Your objective – Exact copies of the lines below are the goal; any images in them are dropped.

Stored data

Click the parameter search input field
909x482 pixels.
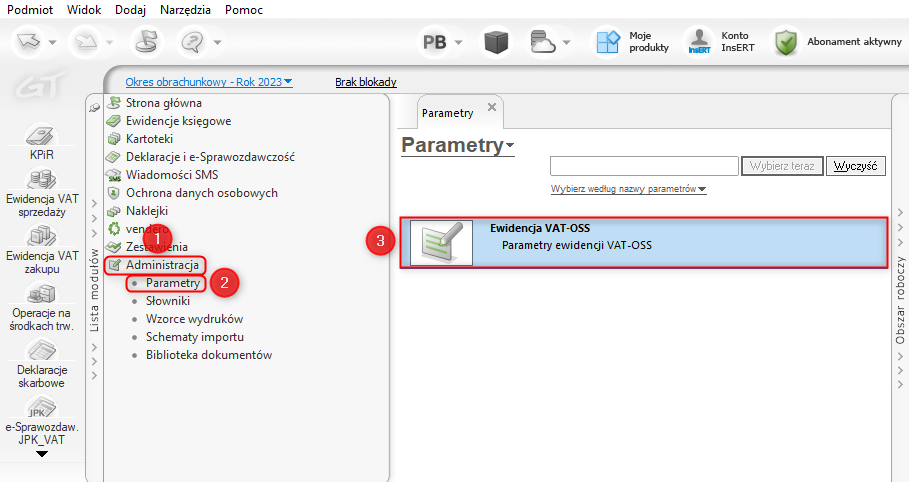643,166
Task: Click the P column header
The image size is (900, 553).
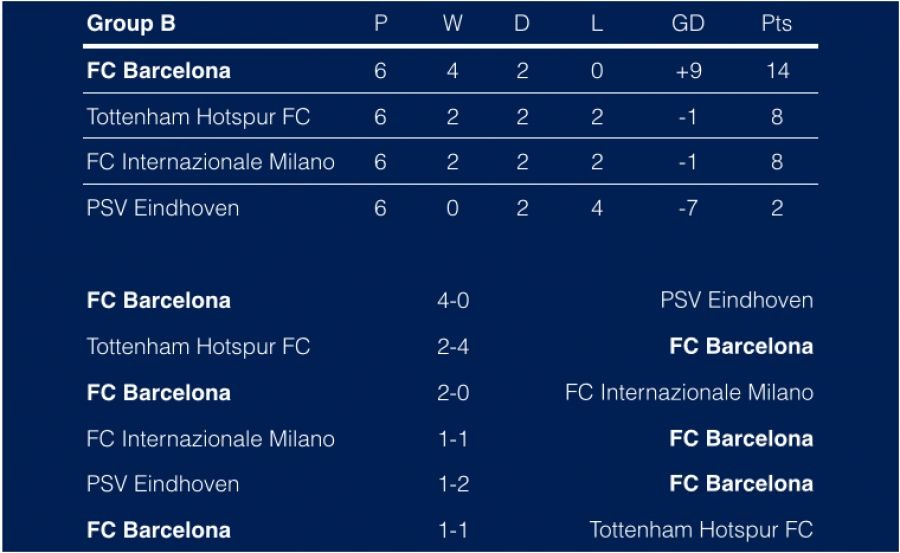Action: 380,24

Solution –
Click the parameter search input field
909x482 pixels.
643,166
Task: Click the P column header
The image size is (900, 553).
Action: 380,24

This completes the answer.